─── SOURCE TEXT
Speaking at this week's Enterprise 2.0 Conference in Boston, Amazon's Adam Selipsky says enterprises are already embracing the agility and economies of scale of cloud computing.


By Doug Henschen
June 9, 2008

Adam Selipsky Adam Selipsky

Among the earliest proponents of cloud computing, Amazon is also the market's pioneering provider, with services including Amazon Simple Storage Service (S3), Amazon SimpleDB, and the Amazon Elastic Compute Cloud (EC2). Speaking at this week's Enterprise 2.0 Conference in Boston, Adam Selipsky, VP of Product Management, Amazon Web Services, asserts that enterprise IT is already being drawn into the cloud.

You're on a panel at the Enterprise 2.0 conference in which they'll pose the question, "have we reached a tipping point where all of IT, including custom applications, can be moved into the cloud?" What's your answer?

I'm not actually going to say that I think all IT needs can and will run on the Cloud. We've built our services to be extremely flexible and open, because there's incredible heterogeneity out there, but it would be pretty preposterous to claim that we can cover 100 percent of computing needs. However, we do think that a huge swath of applications and a huge swath of developers can and will move into the Cloud.

Why is cloud computing attractive?
──────
─── EXTRACTED INFORMATION
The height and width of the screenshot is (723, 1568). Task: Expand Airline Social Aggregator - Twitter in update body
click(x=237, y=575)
──────
─── EXTRACTED INFORMATION
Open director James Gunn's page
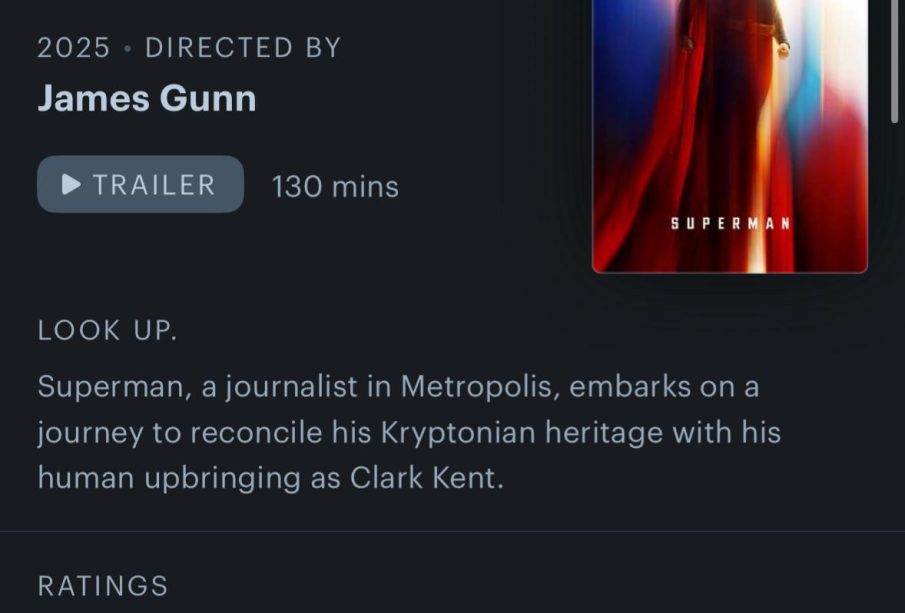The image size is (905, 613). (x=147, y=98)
──────
─── EXTRACTED INFORMATION
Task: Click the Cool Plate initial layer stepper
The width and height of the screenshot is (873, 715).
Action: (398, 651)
──────
[TO DO]:
- 1) Retype everything in the cloud computing interview from "You're on a" down to "move into the Cloud.".
- 2) In the entries, take everything from the line containing "The height and" down to the line containing "click(x=237, y=575)" and write those lines out again with their requests, adding 148 to each coordinate in the answers.

[TASK-BY-TASK RESULTS]:
- 1)
You're on a panel at the Enterprise 2.0 conference in which they'll pose the question, "have we reached a tipping point where all of IT, including custom applications, can be moved into the cloud?" What's your answer?

I'm not actually going to say that I think all IT needs can and will run on the Cloud. We've built our services to be extremely flexible and open, because there's incredible heterogeneity out there, but it would be pretty preposterous to claim that we can cover 100 percent of computing needs. However, we do think that a huge swath of applications and a huge swath of developers can and will move into the Cloud.

- 2)
The height and width of the screenshot is (723, 1568). Task: Expand Airline Social Aggregator - Twitter in update body
click(x=385, y=723)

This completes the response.